Source data:
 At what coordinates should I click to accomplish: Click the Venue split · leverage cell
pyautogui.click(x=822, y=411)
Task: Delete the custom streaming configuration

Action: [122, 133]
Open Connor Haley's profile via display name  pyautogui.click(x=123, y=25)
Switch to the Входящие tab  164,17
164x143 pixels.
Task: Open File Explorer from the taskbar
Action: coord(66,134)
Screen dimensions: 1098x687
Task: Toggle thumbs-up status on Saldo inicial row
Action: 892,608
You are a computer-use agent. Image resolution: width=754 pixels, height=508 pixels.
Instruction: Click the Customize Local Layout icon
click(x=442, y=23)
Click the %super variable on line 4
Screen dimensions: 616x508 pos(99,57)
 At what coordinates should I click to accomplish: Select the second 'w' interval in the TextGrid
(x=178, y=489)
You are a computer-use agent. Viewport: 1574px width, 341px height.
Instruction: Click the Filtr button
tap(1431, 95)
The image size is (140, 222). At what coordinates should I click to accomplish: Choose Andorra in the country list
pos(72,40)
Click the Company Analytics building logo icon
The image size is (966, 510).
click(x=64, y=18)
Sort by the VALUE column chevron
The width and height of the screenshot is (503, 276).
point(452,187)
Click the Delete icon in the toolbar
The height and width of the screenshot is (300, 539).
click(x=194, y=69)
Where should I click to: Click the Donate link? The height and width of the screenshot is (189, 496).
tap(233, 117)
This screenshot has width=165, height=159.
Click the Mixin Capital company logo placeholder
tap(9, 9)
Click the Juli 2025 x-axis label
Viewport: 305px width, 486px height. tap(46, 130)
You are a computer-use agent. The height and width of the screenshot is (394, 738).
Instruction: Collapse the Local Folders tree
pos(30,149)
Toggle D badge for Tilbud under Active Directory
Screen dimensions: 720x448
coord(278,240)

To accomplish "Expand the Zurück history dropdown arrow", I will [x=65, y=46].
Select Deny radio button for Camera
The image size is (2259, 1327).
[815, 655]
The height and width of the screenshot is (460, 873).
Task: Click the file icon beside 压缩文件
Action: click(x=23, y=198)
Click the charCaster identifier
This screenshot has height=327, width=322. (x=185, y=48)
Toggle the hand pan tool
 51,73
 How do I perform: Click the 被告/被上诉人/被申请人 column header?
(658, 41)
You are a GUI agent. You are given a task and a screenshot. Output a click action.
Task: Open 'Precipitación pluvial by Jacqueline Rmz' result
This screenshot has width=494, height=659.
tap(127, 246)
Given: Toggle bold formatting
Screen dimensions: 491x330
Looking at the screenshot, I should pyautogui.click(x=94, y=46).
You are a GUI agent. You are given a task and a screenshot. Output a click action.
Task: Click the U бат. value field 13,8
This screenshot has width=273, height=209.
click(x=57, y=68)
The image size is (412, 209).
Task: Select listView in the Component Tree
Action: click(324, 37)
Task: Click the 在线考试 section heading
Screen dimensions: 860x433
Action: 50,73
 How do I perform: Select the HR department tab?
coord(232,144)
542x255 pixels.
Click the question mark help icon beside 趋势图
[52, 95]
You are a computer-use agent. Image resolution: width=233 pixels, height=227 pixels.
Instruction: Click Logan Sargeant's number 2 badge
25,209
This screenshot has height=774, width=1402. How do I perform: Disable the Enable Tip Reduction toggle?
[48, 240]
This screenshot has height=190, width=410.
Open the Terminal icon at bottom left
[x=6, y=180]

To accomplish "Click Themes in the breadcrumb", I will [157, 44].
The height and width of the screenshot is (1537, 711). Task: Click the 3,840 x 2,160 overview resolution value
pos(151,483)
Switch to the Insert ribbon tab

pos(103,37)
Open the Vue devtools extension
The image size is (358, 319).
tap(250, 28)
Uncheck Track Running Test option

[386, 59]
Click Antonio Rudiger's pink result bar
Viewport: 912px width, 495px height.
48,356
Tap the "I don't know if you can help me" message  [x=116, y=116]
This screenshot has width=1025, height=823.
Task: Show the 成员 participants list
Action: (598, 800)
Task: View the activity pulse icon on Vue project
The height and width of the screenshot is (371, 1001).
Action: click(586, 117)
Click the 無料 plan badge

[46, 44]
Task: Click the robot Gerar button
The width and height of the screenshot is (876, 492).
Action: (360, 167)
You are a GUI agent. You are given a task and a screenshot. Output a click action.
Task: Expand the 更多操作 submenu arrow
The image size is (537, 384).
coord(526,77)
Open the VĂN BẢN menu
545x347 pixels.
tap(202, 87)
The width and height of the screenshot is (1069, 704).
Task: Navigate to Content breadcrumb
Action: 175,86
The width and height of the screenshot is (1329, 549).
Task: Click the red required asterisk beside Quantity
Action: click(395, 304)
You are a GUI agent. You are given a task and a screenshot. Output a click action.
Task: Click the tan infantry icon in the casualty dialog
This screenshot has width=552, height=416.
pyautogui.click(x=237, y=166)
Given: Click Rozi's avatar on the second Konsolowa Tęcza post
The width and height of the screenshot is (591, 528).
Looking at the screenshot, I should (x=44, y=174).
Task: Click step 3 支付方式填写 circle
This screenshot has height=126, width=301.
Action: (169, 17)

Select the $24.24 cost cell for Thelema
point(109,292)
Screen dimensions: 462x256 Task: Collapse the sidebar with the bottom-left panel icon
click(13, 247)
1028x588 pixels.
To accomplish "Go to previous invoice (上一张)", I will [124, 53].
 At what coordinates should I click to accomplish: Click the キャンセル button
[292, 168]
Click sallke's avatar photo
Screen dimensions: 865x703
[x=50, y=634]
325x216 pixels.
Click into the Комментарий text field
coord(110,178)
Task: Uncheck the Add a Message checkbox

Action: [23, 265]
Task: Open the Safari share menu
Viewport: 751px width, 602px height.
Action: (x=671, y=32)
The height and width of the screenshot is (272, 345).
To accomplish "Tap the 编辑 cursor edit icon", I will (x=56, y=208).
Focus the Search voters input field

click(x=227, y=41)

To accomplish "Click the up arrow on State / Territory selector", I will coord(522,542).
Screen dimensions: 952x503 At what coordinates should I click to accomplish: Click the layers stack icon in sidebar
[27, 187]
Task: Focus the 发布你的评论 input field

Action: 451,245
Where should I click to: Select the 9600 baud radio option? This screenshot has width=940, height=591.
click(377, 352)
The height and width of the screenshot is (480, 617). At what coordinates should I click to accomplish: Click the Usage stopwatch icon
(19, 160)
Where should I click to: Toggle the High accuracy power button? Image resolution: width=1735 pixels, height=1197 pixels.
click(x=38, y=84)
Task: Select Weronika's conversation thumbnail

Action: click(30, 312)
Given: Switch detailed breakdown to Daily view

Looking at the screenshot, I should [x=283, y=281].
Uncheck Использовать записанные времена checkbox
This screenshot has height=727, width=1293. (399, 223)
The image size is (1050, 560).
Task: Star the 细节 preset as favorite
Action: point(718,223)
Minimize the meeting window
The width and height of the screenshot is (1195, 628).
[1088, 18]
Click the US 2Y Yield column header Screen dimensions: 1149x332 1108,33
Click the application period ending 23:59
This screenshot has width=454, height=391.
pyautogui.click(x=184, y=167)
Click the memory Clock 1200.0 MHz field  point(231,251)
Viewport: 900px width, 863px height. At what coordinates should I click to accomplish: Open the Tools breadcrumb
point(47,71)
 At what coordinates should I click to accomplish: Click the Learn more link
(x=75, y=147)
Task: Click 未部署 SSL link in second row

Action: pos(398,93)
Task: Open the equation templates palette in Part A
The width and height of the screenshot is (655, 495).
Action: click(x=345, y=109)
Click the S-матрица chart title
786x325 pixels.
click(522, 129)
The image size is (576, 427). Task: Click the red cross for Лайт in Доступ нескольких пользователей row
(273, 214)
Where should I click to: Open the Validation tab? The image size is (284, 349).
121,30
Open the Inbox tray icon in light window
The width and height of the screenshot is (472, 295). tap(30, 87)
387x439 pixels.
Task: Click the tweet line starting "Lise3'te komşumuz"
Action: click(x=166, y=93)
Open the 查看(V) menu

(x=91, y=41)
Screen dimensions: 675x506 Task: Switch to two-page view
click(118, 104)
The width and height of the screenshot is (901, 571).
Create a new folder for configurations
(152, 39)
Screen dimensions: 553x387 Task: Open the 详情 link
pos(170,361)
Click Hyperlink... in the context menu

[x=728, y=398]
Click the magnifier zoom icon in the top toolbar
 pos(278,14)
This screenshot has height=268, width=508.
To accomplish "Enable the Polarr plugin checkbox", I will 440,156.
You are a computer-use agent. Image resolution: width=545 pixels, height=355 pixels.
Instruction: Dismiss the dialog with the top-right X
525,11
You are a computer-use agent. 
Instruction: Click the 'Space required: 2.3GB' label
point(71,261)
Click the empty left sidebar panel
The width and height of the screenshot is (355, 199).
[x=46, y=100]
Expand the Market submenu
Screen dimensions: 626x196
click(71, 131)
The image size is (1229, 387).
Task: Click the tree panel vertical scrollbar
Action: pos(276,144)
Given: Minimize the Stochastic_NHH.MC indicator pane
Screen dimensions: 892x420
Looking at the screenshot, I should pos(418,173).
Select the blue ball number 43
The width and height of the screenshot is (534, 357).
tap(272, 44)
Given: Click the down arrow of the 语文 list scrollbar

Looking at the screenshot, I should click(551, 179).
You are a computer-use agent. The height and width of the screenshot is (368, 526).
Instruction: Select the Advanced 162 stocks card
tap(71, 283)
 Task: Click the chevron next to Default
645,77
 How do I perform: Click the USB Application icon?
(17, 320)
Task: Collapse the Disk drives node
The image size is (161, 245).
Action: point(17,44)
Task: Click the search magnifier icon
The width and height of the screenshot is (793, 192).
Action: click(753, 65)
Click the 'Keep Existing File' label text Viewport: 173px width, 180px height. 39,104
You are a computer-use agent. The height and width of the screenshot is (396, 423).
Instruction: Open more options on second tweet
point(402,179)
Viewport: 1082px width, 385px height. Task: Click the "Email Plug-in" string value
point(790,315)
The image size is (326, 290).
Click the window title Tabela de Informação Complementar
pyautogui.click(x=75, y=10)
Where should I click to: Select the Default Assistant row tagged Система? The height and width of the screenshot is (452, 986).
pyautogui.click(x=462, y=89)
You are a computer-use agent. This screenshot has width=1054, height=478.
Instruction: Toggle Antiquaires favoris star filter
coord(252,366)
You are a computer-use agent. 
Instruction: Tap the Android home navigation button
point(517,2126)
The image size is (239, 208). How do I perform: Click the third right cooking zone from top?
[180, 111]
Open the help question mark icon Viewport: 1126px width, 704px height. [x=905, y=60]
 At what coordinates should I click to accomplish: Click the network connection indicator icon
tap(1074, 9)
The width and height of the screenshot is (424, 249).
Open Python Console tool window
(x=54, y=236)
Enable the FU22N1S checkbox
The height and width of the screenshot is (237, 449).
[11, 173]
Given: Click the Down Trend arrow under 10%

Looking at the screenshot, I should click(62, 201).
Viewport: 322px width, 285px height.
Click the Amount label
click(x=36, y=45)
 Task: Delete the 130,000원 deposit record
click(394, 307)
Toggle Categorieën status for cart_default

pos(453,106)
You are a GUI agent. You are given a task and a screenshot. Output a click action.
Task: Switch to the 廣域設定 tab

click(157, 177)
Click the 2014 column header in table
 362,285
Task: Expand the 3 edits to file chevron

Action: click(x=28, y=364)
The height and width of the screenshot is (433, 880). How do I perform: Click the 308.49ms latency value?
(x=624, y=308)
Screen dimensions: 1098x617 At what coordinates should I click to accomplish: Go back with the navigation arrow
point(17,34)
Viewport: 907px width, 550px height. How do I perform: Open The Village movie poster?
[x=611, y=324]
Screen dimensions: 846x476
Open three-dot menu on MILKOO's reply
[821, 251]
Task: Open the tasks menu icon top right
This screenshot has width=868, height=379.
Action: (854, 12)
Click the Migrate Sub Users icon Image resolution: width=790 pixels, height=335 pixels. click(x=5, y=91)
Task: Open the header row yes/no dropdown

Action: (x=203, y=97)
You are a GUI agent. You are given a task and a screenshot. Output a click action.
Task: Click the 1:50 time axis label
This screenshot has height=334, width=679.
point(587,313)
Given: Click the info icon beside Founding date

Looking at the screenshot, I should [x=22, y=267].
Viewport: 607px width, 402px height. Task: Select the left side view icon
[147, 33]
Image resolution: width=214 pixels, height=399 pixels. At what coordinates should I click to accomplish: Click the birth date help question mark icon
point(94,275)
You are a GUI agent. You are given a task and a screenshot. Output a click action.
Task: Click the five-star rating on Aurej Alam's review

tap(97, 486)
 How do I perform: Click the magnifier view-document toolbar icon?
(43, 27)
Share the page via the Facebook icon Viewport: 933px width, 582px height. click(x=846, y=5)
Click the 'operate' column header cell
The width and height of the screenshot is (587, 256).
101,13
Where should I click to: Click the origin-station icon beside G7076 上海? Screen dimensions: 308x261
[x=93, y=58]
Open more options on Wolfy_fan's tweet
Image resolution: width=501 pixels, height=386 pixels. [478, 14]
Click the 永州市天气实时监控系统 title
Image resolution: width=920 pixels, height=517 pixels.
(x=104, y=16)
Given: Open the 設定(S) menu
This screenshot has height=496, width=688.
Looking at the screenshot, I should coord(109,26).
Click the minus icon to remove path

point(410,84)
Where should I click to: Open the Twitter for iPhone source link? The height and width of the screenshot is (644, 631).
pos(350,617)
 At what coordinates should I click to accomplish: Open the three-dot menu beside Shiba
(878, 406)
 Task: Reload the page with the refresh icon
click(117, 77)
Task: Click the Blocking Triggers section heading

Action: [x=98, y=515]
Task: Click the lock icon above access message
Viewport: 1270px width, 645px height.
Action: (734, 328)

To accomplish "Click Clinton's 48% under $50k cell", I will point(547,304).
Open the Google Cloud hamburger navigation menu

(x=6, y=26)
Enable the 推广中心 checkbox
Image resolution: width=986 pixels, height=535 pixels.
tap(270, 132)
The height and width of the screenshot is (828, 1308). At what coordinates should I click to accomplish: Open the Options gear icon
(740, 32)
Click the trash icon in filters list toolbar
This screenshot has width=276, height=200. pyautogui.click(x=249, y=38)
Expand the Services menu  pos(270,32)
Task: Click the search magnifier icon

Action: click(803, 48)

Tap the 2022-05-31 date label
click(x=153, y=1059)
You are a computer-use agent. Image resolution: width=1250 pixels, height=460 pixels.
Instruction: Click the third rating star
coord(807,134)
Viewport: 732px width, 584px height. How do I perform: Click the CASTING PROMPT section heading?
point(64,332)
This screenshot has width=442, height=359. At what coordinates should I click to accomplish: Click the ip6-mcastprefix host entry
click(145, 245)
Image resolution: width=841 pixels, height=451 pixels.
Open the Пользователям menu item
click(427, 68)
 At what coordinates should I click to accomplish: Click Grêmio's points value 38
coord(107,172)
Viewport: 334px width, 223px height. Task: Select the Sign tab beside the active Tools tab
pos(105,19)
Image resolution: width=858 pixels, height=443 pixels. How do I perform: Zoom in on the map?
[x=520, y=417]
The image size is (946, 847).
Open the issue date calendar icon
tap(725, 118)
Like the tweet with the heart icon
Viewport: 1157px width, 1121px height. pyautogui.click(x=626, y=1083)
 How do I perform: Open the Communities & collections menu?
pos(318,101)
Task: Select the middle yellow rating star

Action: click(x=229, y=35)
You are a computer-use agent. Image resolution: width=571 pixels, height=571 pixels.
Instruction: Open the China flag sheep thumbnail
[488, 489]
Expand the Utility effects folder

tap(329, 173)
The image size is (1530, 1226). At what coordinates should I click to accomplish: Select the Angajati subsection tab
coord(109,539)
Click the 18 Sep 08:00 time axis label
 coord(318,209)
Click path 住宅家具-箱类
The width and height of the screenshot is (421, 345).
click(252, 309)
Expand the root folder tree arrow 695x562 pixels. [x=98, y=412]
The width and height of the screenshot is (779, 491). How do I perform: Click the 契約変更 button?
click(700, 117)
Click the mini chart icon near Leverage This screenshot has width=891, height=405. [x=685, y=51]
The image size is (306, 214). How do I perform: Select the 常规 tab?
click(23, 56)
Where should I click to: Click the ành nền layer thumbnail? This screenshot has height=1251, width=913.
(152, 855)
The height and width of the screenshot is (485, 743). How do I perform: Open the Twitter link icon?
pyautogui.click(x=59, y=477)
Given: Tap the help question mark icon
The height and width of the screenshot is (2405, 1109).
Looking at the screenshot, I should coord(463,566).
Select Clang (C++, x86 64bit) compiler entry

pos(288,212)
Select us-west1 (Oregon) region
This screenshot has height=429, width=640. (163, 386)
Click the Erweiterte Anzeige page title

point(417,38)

▸ WHAT NEEDS TO BE DONE:
Among the lines above, count those containing "result", and give only the number.

▸ SOLUTION FOR THIS EXERCISE:
2